Exercise brief:
Convert every line of the listing below into a Markdown table with the columns Row and Line, numbering the rows and leaving out any blank lines.

Data provided:
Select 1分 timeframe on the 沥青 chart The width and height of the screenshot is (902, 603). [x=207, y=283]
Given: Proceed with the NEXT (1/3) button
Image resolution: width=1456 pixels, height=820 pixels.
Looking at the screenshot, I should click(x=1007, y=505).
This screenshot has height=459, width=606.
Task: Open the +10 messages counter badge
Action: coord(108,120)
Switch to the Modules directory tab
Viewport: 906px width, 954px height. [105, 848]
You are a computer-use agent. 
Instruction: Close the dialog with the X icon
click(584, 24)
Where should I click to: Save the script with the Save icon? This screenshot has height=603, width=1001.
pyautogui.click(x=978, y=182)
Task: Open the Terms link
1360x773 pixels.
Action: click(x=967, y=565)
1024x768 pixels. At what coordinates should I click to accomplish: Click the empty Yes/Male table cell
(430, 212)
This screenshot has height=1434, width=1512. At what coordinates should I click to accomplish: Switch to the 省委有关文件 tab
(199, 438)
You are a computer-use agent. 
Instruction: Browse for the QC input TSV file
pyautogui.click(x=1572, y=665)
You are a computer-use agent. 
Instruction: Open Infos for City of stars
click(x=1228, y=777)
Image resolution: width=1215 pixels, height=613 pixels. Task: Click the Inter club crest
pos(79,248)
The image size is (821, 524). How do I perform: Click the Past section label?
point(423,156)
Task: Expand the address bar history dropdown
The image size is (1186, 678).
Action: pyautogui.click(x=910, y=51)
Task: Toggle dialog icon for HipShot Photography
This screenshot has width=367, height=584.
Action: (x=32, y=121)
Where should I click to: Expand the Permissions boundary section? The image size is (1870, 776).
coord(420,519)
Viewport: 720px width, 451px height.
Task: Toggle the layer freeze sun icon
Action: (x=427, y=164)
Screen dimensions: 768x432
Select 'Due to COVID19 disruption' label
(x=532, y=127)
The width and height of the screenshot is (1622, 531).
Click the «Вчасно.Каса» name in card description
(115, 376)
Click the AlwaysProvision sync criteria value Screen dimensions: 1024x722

The completed task:
| Row | Line |
|---|---|
| 1 | Select 1分 timeframe on the 沥青 chart The width and height of the screenshot is (902, 603). [x=207, y=283] |
| 2 | Given: Proceed with the NEXT (1/3) button |
| 3 | Image resolution: width=1456 pixels, height=820 pixels. |
| 4 | Looking at the screenshot, I should click(x=1007, y=505). |
| 5 | This screenshot has height=459, width=606. |
| 6 | Task: Open the +10 messages counter badge |
| 7 | Action: coord(108,120) |
| 8 | Switch to the Modules directory tab |
| 9 | Viewport: 906px width, 954px height. [105, 848] |
| 10 | You are a computer-use agent.  |
| 11 | Instruction: Close the dialog with the X icon |
| 12 | click(584, 24) |
| 13 | Where should I click to: Save the script with the Save icon? This screenshot has height=603, width=1001. |
| 14 | pyautogui.click(x=978, y=182) |
| 15 | Task: Open the Terms link |
| 16 | 1360x773 pixels. |
| 17 | Action: click(x=967, y=565) |
| 18 | 1024x768 pixels. At what coordinates should I click to accomplish: Click the empty Yes/Male table cell |
| 19 | (430, 212) |
| 20 | This screenshot has height=1434, width=1512. At what coordinates should I click to accomplish: Switch to the 省委有关文件 tab |
| 21 | (199, 438) |
| 22 | You are a computer-use agent.  |
| 23 | Instruction: Browse for the QC input TSV file |
| 24 | pyautogui.click(x=1572, y=665) |
| 25 | You are a computer-use agent.  |
| 26 | Instruction: Open Infos for City of stars |
| 27 | click(x=1228, y=777) |
| 28 | Image resolution: width=1215 pixels, height=613 pixels. Task: Click the Inter club crest |
| 29 | pos(79,248) |
| 30 | The image size is (821, 524). How do I perform: Click the Past section label? |
| 31 | point(423,156) |
| 32 | Task: Expand the address bar history dropdown |
| 33 | The image size is (1186, 678). |
| 34 | Action: pyautogui.click(x=910, y=51) |
| 35 | Task: Toggle dialog icon for HipShot Photography |
| 36 | This screenshot has width=367, height=584. |
| 37 | Action: (x=32, y=121) |
| 38 | Where should I click to: Expand the Permissions boundary section? The image size is (1870, 776). |
| 39 | coord(420,519) |
| 40 | Viewport: 720px width, 451px height. |
| 41 | Task: Toggle the layer freeze sun icon |
| 42 | Action: (x=427, y=164) |
| 43 | Screen dimensions: 768x432 |
| 44 | Select 'Due to COVID19 disruption' label |
| 45 | (x=532, y=127) |
| 46 | The width and height of the screenshot is (1622, 531). |
| 47 | Click the «Вчасно.Каса» name in card description |
| 48 | (115, 376) |
| 49 | Click the AlwaysProvision sync criteria value Screen dimensions: 1024x722 |